YOUR GOAL
When you retype the data, keep every line exactly as it appears.

(Stored records)
-- -- --

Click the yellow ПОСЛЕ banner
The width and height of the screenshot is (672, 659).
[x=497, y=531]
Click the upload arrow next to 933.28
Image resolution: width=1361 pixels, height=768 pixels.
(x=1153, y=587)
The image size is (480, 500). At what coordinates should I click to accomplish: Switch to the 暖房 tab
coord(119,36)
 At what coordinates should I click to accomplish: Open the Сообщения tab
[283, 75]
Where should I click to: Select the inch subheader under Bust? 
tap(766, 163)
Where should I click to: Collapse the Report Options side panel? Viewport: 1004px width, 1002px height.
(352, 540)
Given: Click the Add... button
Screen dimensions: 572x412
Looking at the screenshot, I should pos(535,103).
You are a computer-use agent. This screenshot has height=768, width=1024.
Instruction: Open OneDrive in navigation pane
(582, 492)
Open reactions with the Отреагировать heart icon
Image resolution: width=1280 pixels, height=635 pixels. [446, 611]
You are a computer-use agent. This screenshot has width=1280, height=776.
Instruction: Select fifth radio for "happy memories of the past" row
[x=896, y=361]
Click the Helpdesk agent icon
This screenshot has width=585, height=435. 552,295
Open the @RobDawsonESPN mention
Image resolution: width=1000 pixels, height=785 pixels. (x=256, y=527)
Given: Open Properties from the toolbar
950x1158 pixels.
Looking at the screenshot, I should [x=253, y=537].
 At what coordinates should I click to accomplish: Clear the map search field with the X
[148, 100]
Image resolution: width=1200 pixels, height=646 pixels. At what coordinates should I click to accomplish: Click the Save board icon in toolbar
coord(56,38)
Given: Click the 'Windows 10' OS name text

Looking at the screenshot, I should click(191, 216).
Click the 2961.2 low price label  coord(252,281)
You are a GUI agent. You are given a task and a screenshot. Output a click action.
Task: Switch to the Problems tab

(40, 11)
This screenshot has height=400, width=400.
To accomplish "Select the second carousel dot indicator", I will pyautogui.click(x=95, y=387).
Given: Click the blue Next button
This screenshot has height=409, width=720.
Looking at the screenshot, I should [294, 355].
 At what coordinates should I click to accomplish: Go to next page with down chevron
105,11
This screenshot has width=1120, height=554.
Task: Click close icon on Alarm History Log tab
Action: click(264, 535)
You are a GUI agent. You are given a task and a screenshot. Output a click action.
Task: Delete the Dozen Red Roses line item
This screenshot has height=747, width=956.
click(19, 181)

-- -- --

RESPONSE AREA
Click the yellow ПОСЛЕ banner
The width and height of the screenshot is (672, 659).
[x=497, y=531]
Click the upload arrow next to 933.28
Image resolution: width=1361 pixels, height=768 pixels.
(x=1153, y=587)
The image size is (480, 500). At what coordinates should I click to accomplish: Switch to the 暖房 tab
coord(119,36)
 At what coordinates should I click to accomplish: Open the Сообщения tab
[283, 75]
Where should I click to: Select the inch subheader under Bust? 
tap(766, 163)
Where should I click to: Collapse the Report Options side panel? Viewport: 1004px width, 1002px height.
(352, 540)
Given: Click the Add... button
Screen dimensions: 572x412
Looking at the screenshot, I should pos(535,103).
You are a computer-use agent. This screenshot has height=768, width=1024.
Instruction: Open OneDrive in navigation pane
(582, 492)
Open reactions with the Отреагировать heart icon
Image resolution: width=1280 pixels, height=635 pixels. [446, 611]
You are a computer-use agent. This screenshot has width=1280, height=776.
Instruction: Select fifth radio for "happy memories of the past" row
[x=896, y=361]
Click the Helpdesk agent icon
This screenshot has width=585, height=435. 552,295
Open the @RobDawsonESPN mention
Image resolution: width=1000 pixels, height=785 pixels. (x=256, y=527)
Given: Open Properties from the toolbar
950x1158 pixels.
Looking at the screenshot, I should [x=253, y=537].
 At what coordinates should I click to accomplish: Clear the map search field with the X
[148, 100]
Image resolution: width=1200 pixels, height=646 pixels. At what coordinates should I click to accomplish: Click the Save board icon in toolbar
coord(56,38)
Given: Click the 'Windows 10' OS name text

Looking at the screenshot, I should click(191, 216).
Click the 2961.2 low price label  coord(252,281)
You are a GUI agent. You are given a task and a screenshot. Output a click action.
Task: Switch to the Problems tab

(40, 11)
This screenshot has height=400, width=400.
To accomplish "Select the second carousel dot indicator", I will pyautogui.click(x=95, y=387).
Given: Click the blue Next button
This screenshot has height=409, width=720.
Looking at the screenshot, I should [294, 355].
 At what coordinates should I click to accomplish: Go to next page with down chevron
105,11
This screenshot has width=1120, height=554.
Task: Click close icon on Alarm History Log tab
Action: click(264, 535)
You are a GUI agent. You are given a task and a screenshot. Output a click action.
Task: Delete the Dozen Red Roses line item
This screenshot has height=747, width=956.
click(19, 181)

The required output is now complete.